The Swiss skirmishers besting their opposition brought the tally up  to 3 – 1.



Fortuna dealt the Austrians a low pip score which left them scrambling to hold the tide at bay. The Swiss smelling victory close at hand, moved both flanks into battle. From the left flank, the Swiss were pushing the Austrians back on their camp. The final blow came when the artillery fell to the combined onslaught of blade and light horse; 4 – 1 and game.

Some observations.
The Swiss are no push over. Blade and pike will pursue recoiling enemy foot, so this army is nearly auto-pilot against most opponents of this period.

Blade, if their flanks are secure, should not fear knights even if classed as “fast”.

If the game were played with three commands per side, I am not so sure the result would have been the same. The extra space would offer maneuver capabilities for the knights. 

Certainly something to think about.
Cheers,  

Tuesday, 3 July 2012

Saxons - nearing the final stage

All that I lack are the shield patterns and the Saxons will be ready for varnishing. Sketches for the shields were already done, so there will be no extra time needed. By tomorrow evening these should be completed and then will come the Danes.

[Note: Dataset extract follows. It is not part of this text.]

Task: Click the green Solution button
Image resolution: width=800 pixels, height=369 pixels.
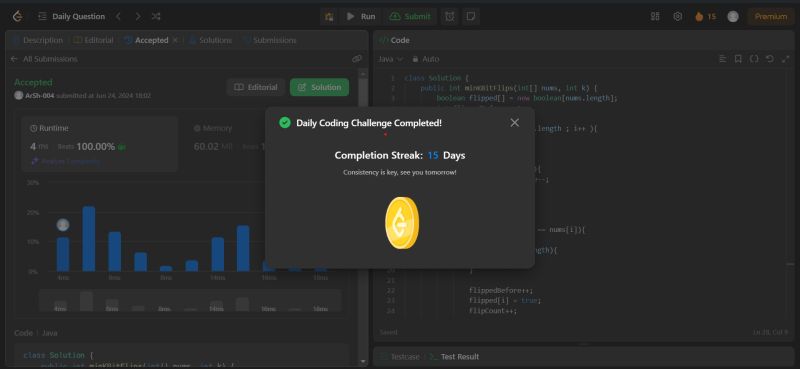Action: coord(319,87)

My only experience with Metal Magic figures were Lithuanian cavalry. These were quite animated which left plenty of room for detail. The foot figures with cloak gave very little spacing between arm, shield and weapon. In contrast, the Alain Toulier figures had expressive poses which produced ample area to paint. Both sets of figures are true 15’s.   

When these two commission projects are done, then I will return to the late medieval period and paint the opponents for my Bavarians, the Imperial Austrians.